**Document extract:**
start

Most network representation learning approaches only consider the pairwise relationships between the nodes in ordinary networks but do not consider the tuple relationships, namely the hyperedges, among the nodes in the hypernetworks. Therefore, to solve the above issue, a hypernetwork representation learning approach based on hyperedge modeling, abbreviated as HRHM, is proposed, which fully considers the hyperedges to obtain ideal node representation vectors that are applied to downstream machine learning tasks such as node classification, link prediction, community detection, and so on. Experimental results on the hypernetwork datasets show that with regard to the node classification task, the mean node classification accuracy of HRHM approach goes beyond other best baseline approach by about 1% on the MovieLens and wordnet, and with regard to the link prediction task, except for HPHG approach, the mean AUC value of HRHM approach surpasses that of other baseline approaches by about 17%, 18%, and 6%, respectively, on the GPS, drug, and wordnet. The mean AUC value of HRHM approach is very close to that of other best baseline approach on the MovieLens.

Keywords:

representation learning; pairwise relation; tuple relationships; hyperedge modeling

1. Introduction

With the rapid development of artificial intelligence, hypernetwork representation learning has gradually become a research hotspot in the field of machine learning. Hypernetwork representation learning maps the nodes in the hypernetwork to a low-dimensional vector representation space. The learned node representation vectors can be applied to node classification [1], link prediction [2], community detection [3], and so on.

According to the types of the hypernetwork, the hypernetwork representation learning can be divided into homogeneous hypernetwork representation learning and heterogeneous hypernetwork representation learning. Homogeneous hypernetwork representation learning aims to map the nodes of a single type in the homogeneous hypernetwork to a low-dimensional vector representation space. For example, Zhou [4] proposed the hypergraph embedding approach on the basis of the spectral hypergraph clustering [5], but the high computational complexity of this approach limits the wide application. HGNN [6] extended the convolution operation to hypergraph embedding, but the datasets used in this approach are not really hypernetwork datasets. In a word, although the above homogeneous hypernetwork representation learning approaches have good representation learning abilities, they do not consider the heterogeneity of the hypernetwork. Therefore, the researchers propose heterogeneous hypernetwork representation learning approaches, which aim to learn distinguishing representation vectors for different types of nodes in the heterogeneous hypernetwork. For example, HHNE [7] is designed as a fully connected graph convolution layer to project different types of nodes into a common low-dimensional vector representation space, but the computational complexity of this approach is too high to be suitable for large-scale heterogeneous networks. DHNE [8] realizes the local and global proximity of nonlinear tuple similar functions in the embedding space, but because the multi-layer perceptron is used in the DHNE approach, the approach is limited to heterogeneous hyperedges with fixed size, and the relationships among multi-type instances with unfixed size cannot be considered.

end

**Entries provided:**
start

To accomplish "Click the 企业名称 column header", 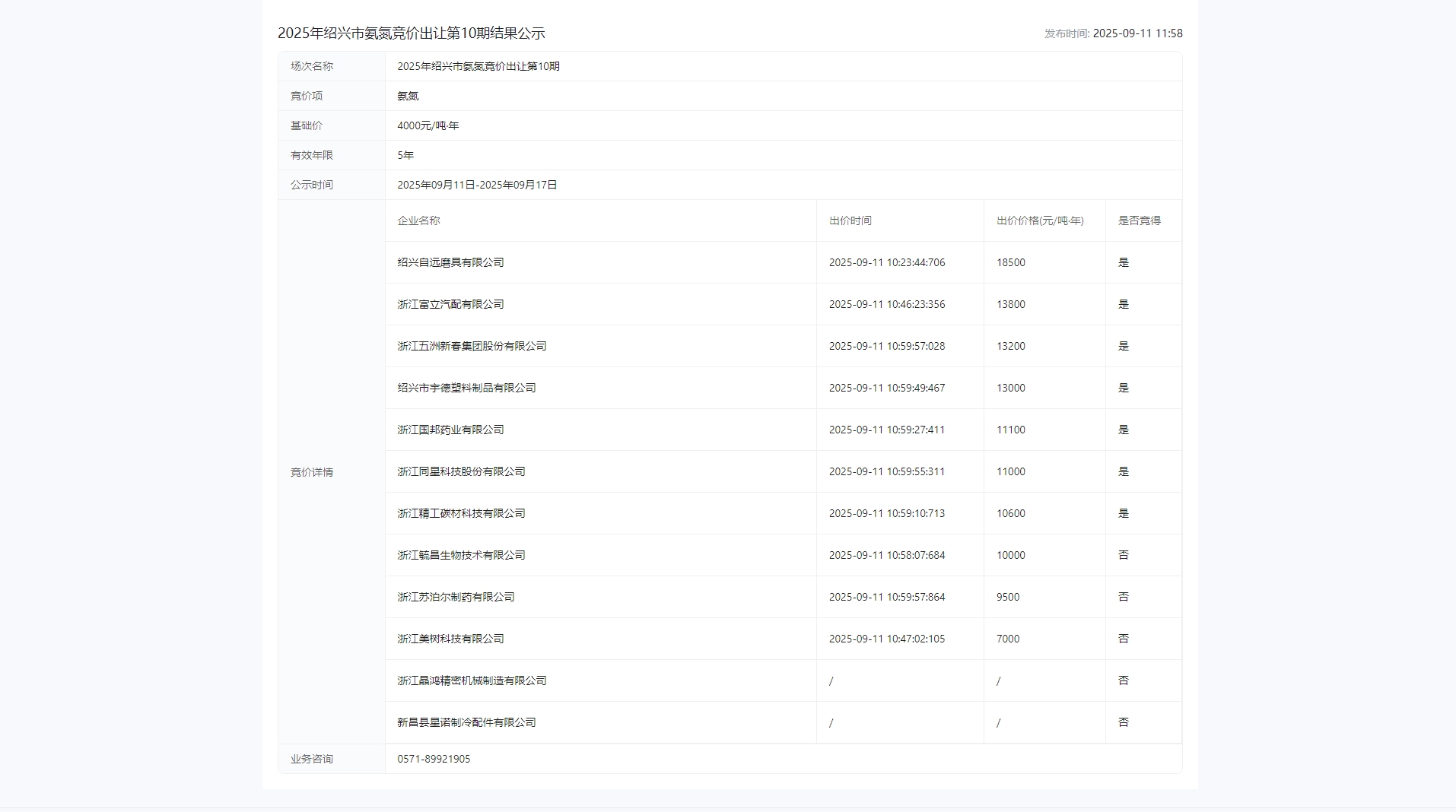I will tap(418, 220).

end
start

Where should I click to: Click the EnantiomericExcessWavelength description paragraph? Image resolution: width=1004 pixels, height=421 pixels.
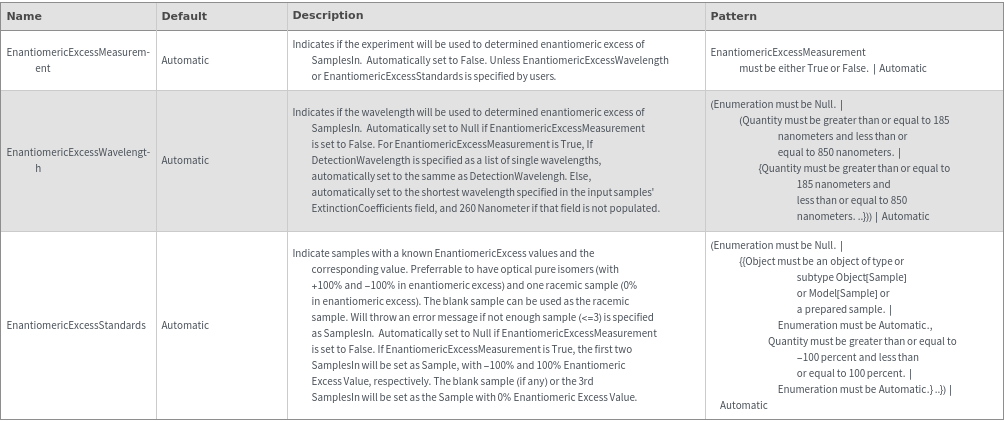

end

**Goals:**
1. Rewrite the paragraph of the hypernetwork representation learning excerpt that begins "With the rapid development" in a shorter form, keeping its main facts.
2. Write the next paragraph of the hypernetwork representation learning excerpt, starting after its final sentence.

**Answers for the tasks:**
1. As artificial intelligence has advanced rapidly, hypernetwork representation learning has become a research hotspot in machine learning. It maps hypernetwork nodes to a low-dimensional vector space, and the learned vectors can be used for node classification, link prediction, community detection, and similar tasks.

2.
To sum up, although the above hypernetwork representation learning methods can obtain nice node representation vectors, there are various issues, especially high computational complexity and the limitation of the hyperedges with a fixed size. Therefore, to solve the above issues, a hypernetwork representation learning approach based on hyperedge modeling to effectively capture complex tuple relationships (i.e., hyperedges) among the nodes is proposed, which is suitable for the hypernetwork with the hyperedges with unfixed size and improves the computational efficiency.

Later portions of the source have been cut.